I totally agree that feature or behavioural tests validate that customer requirements are met. But you shouldn't (and probably can't) test more in-dept behaviour in these.
For example, I wrote a shopping basket system for a site last year. There were feature tests in there - "When I click the 'add to basket' button then I should see the item in the basket" sort of thing. Those are great. But I also wrote a whole bunch of unit tests for this - checking that calculations were correctly performed, and the adding and removing items worked correctly, and that tax was applied according to the correct rules, and so on. These tests are super-quick to run and provide a lot of confidence that the API contract is being adhered to. We could have completely switched out the back-end storage for a third-party API or something, and the tests would still be applicable.
There are loads of reasons to test behaviour in layers - I agree that you can easily over-invest in effectively pointless tests, and I've seen that everywhere. But don't discard all unit tests as worthless.
Based on my very limited understanding of your problem from your brief description, it seems like thorough and properly designed feature tests would have achieved the same thing. In other words, if there is a button in the UI for removing items from the basket, that could have been heavily tested with feature tests instead of unit tests. And those feature tests would serve well if you need to completely rewrite the code at any layer that implements the "remove item from basket" button.
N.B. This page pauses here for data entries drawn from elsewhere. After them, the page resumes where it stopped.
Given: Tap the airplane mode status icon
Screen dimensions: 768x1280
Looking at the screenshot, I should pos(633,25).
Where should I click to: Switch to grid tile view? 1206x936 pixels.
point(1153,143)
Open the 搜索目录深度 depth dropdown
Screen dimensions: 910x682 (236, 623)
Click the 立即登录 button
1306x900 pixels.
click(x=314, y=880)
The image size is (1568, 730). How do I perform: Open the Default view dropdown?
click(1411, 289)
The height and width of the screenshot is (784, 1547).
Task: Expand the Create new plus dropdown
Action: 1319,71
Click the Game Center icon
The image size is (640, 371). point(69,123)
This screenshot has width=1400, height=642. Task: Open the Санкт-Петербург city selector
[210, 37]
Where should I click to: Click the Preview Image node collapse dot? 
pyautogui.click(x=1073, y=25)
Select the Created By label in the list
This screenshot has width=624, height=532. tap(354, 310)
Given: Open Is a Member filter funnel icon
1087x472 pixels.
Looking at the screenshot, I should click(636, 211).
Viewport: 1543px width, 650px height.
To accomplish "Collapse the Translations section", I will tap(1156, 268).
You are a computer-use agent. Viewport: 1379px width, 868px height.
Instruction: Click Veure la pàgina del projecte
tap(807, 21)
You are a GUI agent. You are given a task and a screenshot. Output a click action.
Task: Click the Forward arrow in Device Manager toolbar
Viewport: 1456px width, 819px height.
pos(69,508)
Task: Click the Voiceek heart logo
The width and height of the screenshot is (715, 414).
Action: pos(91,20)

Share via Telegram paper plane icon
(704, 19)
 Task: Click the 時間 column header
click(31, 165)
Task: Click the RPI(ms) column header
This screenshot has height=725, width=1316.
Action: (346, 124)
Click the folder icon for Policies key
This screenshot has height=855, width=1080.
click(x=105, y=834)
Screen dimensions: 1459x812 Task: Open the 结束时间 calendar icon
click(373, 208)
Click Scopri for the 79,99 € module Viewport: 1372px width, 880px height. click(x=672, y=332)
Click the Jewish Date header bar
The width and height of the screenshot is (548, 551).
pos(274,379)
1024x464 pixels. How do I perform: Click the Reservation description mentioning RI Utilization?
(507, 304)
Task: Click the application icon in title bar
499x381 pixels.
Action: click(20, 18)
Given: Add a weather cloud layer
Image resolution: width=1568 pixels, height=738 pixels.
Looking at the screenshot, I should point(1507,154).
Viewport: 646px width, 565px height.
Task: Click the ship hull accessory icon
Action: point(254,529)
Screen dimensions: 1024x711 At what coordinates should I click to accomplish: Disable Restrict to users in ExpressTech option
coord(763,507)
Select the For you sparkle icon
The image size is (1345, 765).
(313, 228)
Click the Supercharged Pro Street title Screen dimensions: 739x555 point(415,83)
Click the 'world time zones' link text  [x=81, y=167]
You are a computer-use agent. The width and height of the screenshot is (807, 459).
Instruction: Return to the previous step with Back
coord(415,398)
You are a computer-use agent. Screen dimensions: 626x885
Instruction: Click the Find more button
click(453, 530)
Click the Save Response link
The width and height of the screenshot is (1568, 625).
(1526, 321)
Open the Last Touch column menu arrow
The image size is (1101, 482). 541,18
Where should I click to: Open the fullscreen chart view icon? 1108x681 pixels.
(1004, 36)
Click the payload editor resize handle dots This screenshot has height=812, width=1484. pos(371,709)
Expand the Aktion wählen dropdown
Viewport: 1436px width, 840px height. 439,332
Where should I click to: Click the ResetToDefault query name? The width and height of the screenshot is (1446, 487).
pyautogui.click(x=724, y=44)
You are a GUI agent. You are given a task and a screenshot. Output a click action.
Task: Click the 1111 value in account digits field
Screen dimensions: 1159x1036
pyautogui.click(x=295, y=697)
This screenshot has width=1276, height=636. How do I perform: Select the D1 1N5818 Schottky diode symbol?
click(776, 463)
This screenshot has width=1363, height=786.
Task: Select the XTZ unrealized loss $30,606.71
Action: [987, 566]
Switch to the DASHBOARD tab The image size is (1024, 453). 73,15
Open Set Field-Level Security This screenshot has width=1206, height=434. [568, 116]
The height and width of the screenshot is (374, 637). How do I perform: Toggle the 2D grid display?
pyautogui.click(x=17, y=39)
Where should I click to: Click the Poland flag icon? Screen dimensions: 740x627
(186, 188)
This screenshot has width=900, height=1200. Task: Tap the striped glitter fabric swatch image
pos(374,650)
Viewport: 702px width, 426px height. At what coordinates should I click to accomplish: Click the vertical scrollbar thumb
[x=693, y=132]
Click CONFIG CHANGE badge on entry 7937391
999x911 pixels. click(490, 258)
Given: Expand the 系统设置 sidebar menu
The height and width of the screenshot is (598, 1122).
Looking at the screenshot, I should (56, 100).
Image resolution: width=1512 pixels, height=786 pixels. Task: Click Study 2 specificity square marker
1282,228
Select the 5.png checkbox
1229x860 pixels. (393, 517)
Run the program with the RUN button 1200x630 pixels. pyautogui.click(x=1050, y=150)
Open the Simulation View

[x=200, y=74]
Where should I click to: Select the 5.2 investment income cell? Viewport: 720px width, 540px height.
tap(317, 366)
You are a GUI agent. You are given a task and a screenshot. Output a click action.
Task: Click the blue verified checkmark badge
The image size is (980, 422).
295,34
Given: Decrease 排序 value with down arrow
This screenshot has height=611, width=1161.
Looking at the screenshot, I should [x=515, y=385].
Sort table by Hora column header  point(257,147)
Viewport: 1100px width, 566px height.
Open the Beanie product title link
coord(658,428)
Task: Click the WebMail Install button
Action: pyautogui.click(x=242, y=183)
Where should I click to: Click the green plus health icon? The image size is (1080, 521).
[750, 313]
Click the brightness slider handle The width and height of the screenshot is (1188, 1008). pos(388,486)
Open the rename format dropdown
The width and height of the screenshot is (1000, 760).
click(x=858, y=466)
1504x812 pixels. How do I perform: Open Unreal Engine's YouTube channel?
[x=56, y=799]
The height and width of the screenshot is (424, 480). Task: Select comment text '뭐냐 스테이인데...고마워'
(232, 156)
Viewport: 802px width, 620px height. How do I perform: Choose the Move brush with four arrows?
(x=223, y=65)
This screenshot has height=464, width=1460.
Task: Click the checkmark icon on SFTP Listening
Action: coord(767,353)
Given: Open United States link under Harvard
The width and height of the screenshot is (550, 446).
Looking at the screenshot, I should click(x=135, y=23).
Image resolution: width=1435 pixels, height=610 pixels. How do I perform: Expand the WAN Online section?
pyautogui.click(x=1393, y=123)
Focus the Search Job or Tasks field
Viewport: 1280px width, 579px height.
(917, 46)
There are several issues with relying solely on feature tests.
Feature tests often need to span large parts of an application, so there is a often significant amount of overhead (both code and test-time) in repeating identical-except-for-one-value.
Feature tests often can't test the corner cases of internal code. For example, one hallmark of quality software is that it degrades gracefully in the presence of unexpected inputs. So, while the UI might prevent out-of-range values, programmers often choose to also check value ranges at, for example, the top of a stored procedure. This means that you can't test that code with an app-level feature test because a correct UI won't let you enter values to trigger the stored proc's failure case.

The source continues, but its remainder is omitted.